## [Assigned task]
Each entry is to be reproduced verbatim, and images are to be omitted.

--- Source material ---

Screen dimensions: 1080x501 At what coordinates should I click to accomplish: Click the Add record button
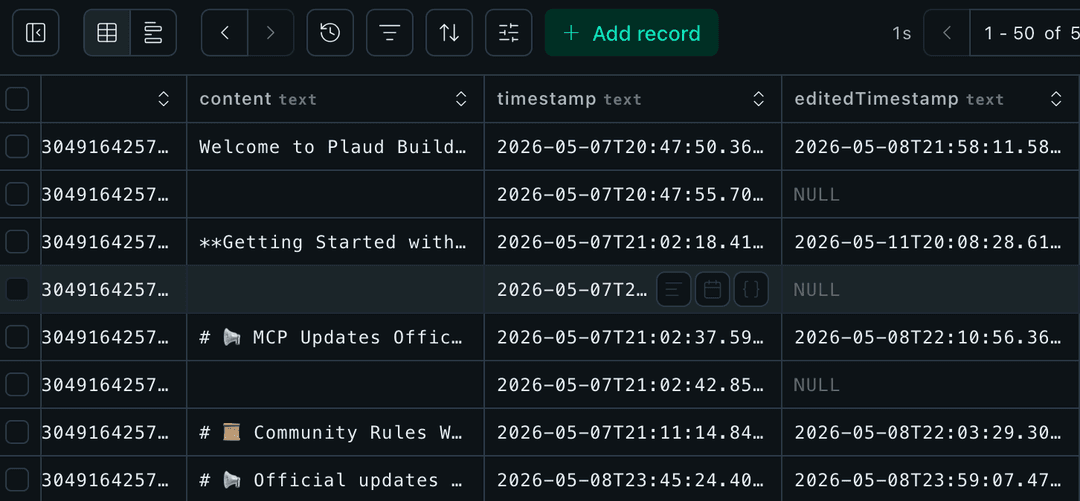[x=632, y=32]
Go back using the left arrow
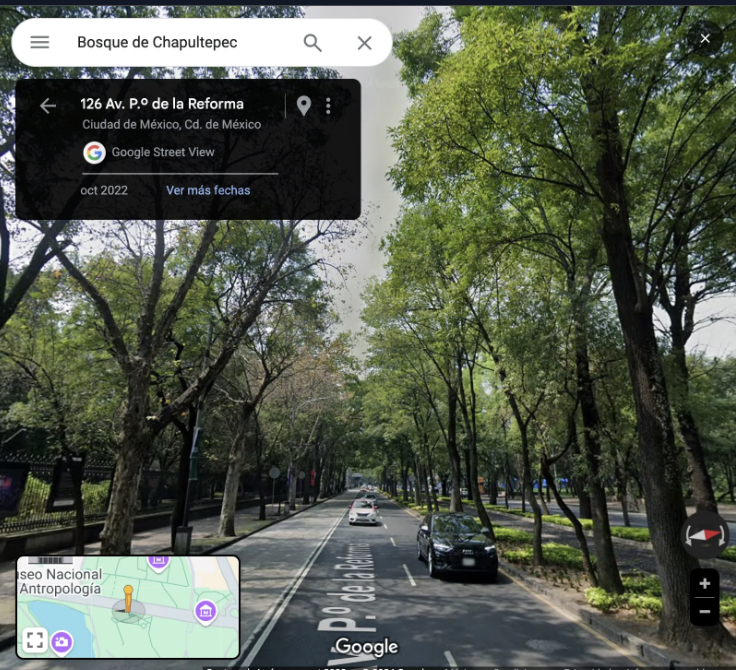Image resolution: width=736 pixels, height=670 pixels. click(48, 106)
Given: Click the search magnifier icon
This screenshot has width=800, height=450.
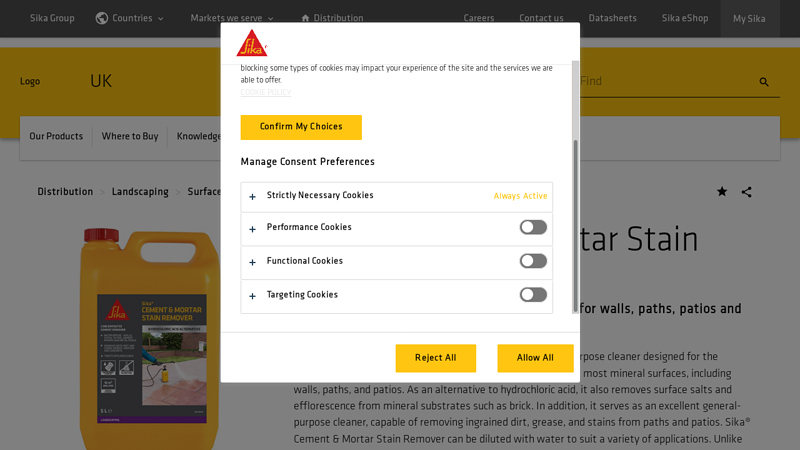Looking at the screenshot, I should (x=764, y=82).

---

## [Your solution]
Screen dimensions: 1080x501 At what coordinates should I click to accomplish: Click the Add record button
[x=632, y=32]
Go back using the left arrow
Image resolution: width=736 pixels, height=670 pixels. click(48, 106)
Given: Click the search magnifier icon
This screenshot has width=800, height=450.
Looking at the screenshot, I should (x=764, y=82).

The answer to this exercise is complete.